Challenge
Copy the lines of the entries below word for word, from the line with "Image resolution: width=1200" to the line with "coordinates (1730, 343).", including both of those lines.

══════════

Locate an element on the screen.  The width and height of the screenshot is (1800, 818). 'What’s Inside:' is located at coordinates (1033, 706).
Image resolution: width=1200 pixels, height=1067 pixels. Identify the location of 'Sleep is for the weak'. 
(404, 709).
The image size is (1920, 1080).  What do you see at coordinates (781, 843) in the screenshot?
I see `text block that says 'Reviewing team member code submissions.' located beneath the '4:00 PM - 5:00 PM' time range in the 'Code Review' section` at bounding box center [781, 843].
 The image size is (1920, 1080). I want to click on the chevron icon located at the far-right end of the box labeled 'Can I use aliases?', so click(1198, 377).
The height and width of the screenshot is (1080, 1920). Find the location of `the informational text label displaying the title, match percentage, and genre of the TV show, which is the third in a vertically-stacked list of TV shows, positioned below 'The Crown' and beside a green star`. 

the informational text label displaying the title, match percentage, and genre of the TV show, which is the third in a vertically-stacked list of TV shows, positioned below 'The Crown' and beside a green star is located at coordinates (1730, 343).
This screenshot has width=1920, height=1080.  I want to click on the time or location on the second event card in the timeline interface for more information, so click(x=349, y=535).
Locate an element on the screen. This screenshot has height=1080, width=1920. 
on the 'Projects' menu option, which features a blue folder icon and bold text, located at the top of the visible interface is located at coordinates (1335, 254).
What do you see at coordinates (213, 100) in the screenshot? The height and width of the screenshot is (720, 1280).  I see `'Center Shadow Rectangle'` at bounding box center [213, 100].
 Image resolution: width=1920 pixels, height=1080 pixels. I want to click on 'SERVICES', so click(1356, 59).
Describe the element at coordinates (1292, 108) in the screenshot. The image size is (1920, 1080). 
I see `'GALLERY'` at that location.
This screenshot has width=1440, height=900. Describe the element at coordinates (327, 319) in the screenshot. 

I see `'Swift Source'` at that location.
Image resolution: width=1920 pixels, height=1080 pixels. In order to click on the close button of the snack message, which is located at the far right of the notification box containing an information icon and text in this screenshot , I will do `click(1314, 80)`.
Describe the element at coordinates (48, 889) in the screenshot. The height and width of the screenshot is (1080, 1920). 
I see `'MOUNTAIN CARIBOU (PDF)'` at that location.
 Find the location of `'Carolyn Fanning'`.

══════════

Solution
Image resolution: width=1200 pixels, height=1067 pixels. Identify the location of 'Sleep is for the weak'. 
(404, 709).
The image size is (1920, 1080).  What do you see at coordinates (781, 843) in the screenshot?
I see `text block that says 'Reviewing team member code submissions.' located beneath the '4:00 PM - 5:00 PM' time range in the 'Code Review' section` at bounding box center [781, 843].
 The image size is (1920, 1080). I want to click on the chevron icon located at the far-right end of the box labeled 'Can I use aliases?', so click(1198, 377).
The height and width of the screenshot is (1080, 1920). Find the location of `the informational text label displaying the title, match percentage, and genre of the TV show, which is the third in a vertically-stacked list of TV shows, positioned below 'The Crown' and beside a green star`. 

the informational text label displaying the title, match percentage, and genre of the TV show, which is the third in a vertically-stacked list of TV shows, positioned below 'The Crown' and beside a green star is located at coordinates (1730, 343).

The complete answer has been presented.